**PROVIDED RECORDS:**
════════

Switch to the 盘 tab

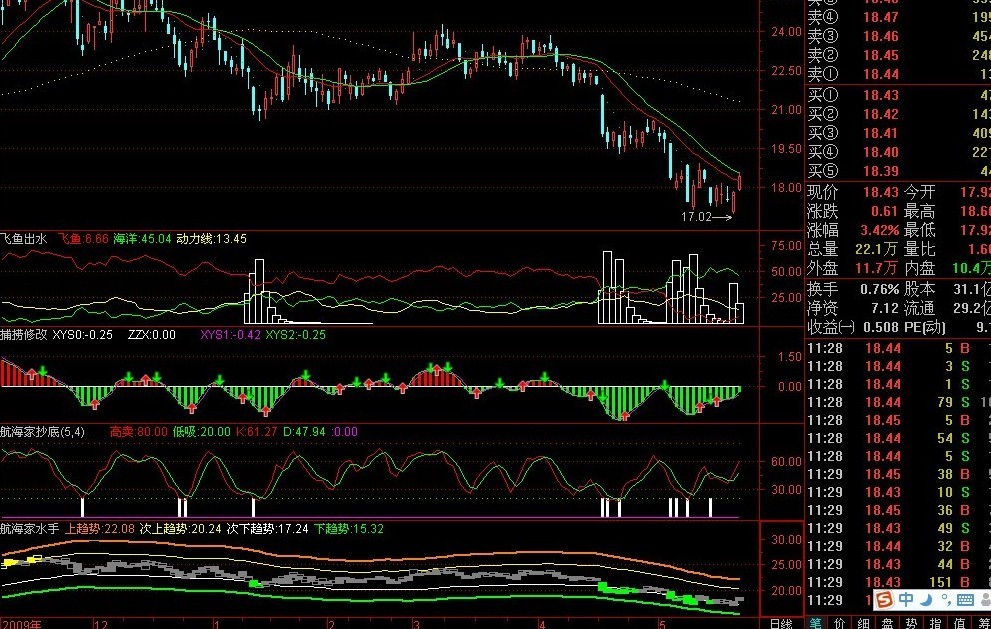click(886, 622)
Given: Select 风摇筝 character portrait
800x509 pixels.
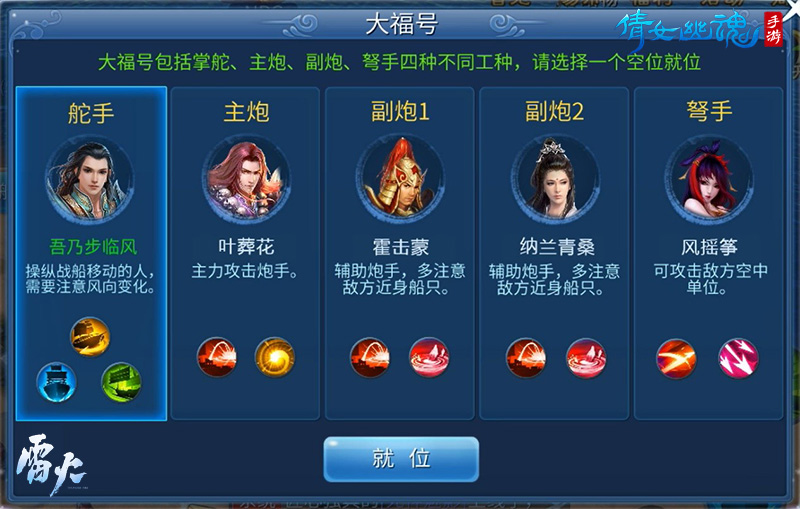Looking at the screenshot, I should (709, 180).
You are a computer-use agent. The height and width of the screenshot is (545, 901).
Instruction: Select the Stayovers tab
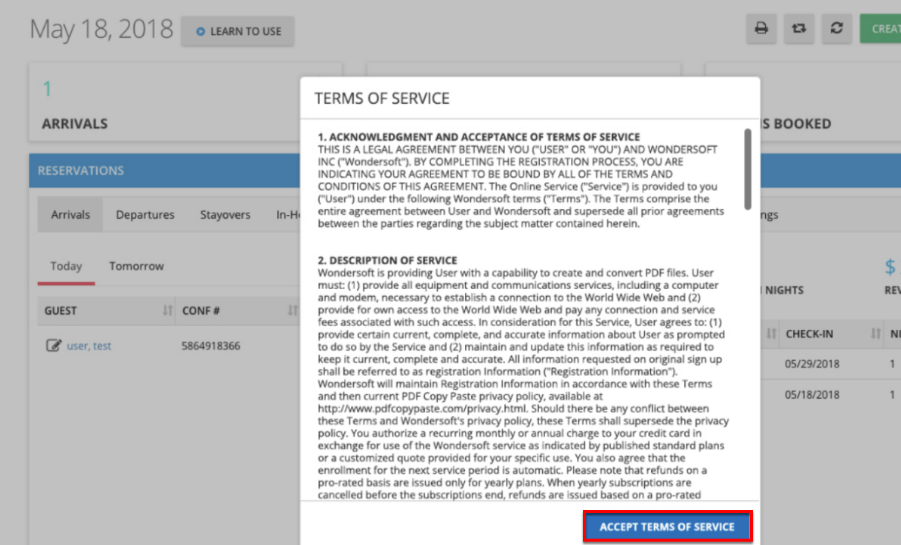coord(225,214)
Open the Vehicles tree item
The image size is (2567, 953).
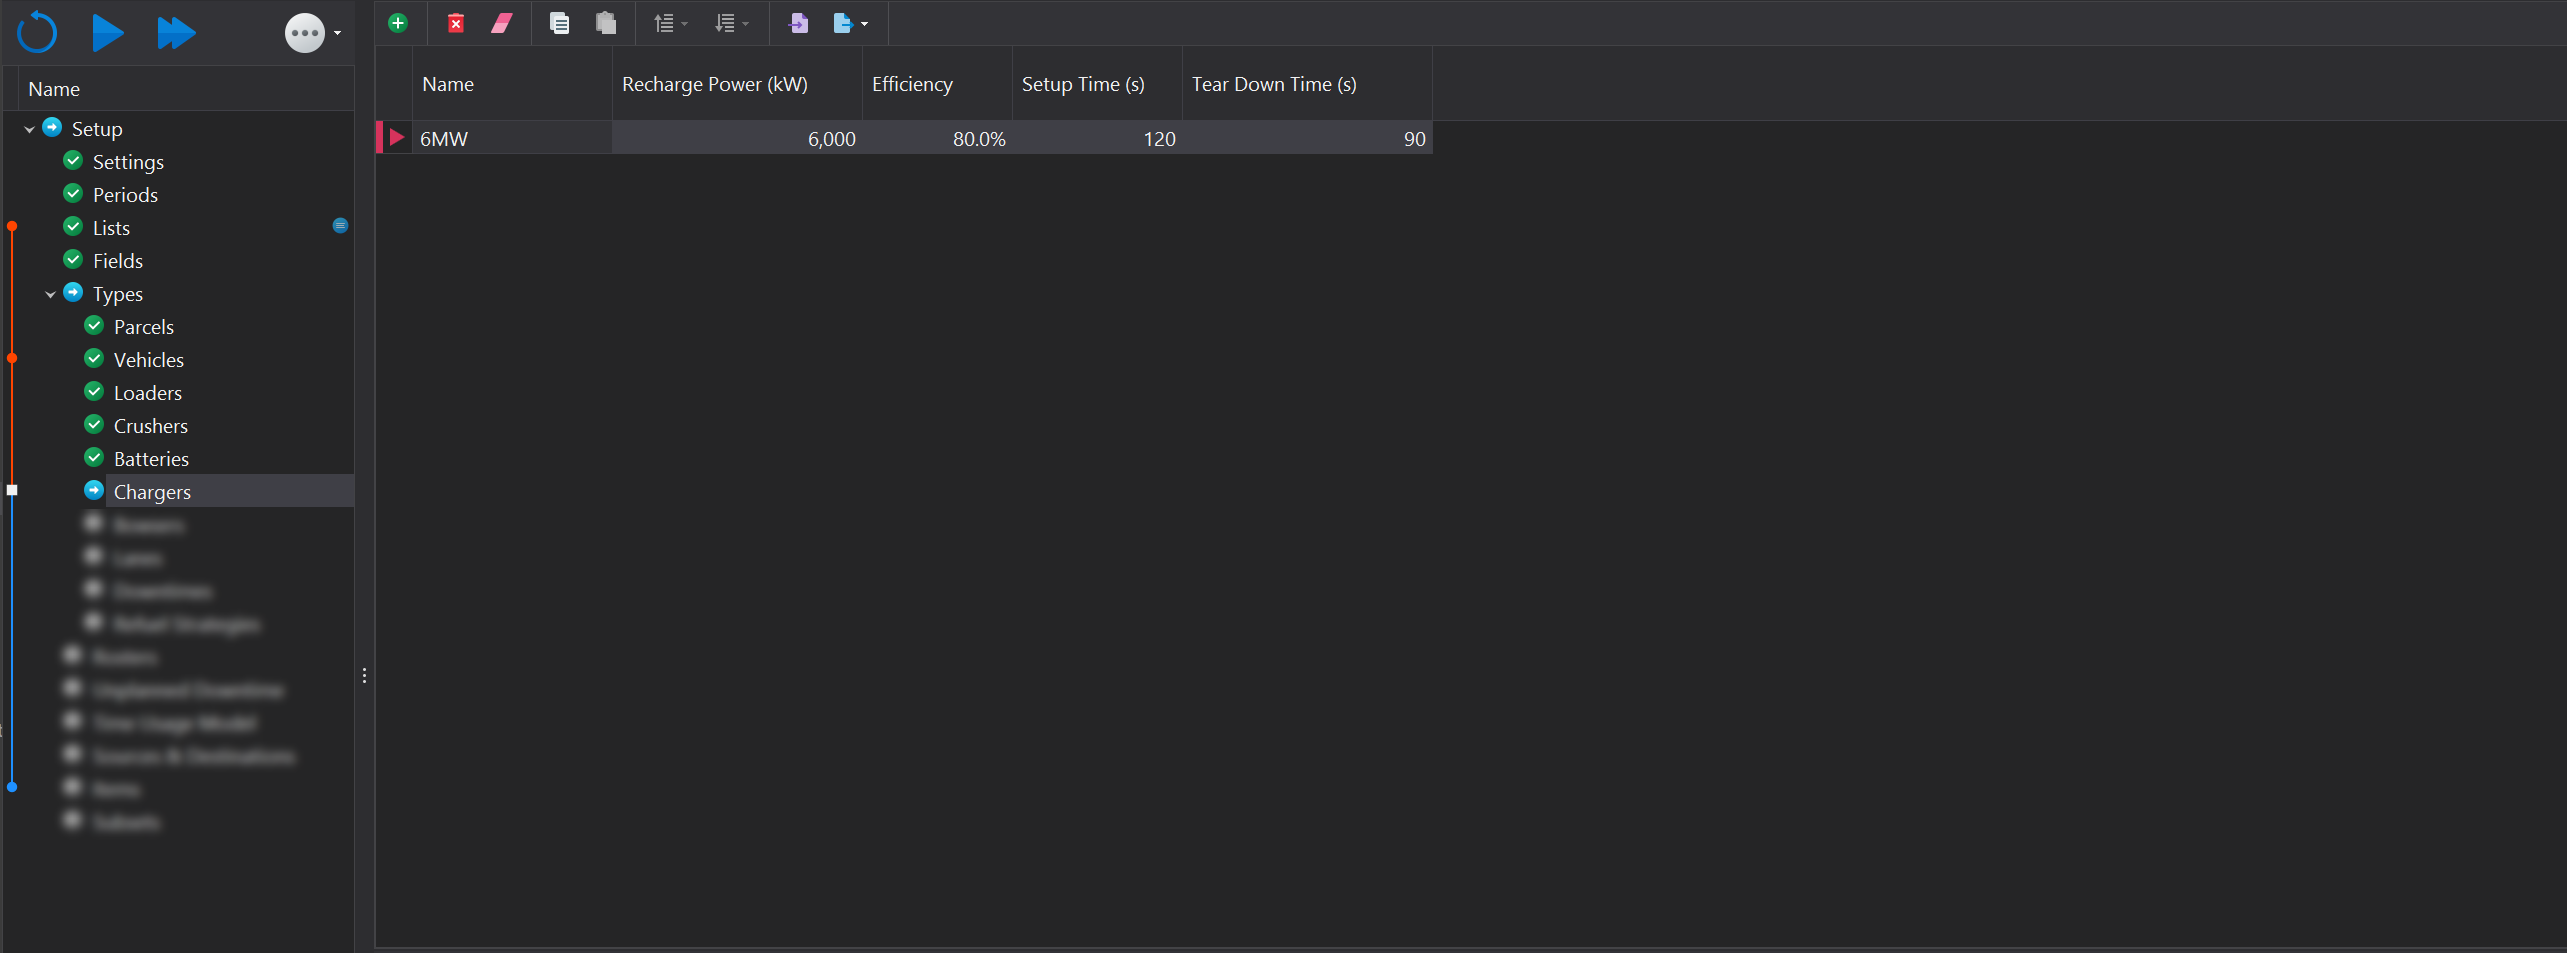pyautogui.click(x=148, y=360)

════════

**WORK INSTRUCTIONS:** Reproduce the material word for word, but without its images.

**ANSWER SPACE:**
Switch to the 盘 tab

click(886, 622)
Given: Select 风摇筝 character portrait
800x509 pixels.
Looking at the screenshot, I should (709, 180).
You are a computer-use agent. The height and width of the screenshot is (545, 901).
Instruction: Select the Stayovers tab
coord(225,214)
Open the Vehicles tree item
The image size is (2567, 953).
pyautogui.click(x=148, y=360)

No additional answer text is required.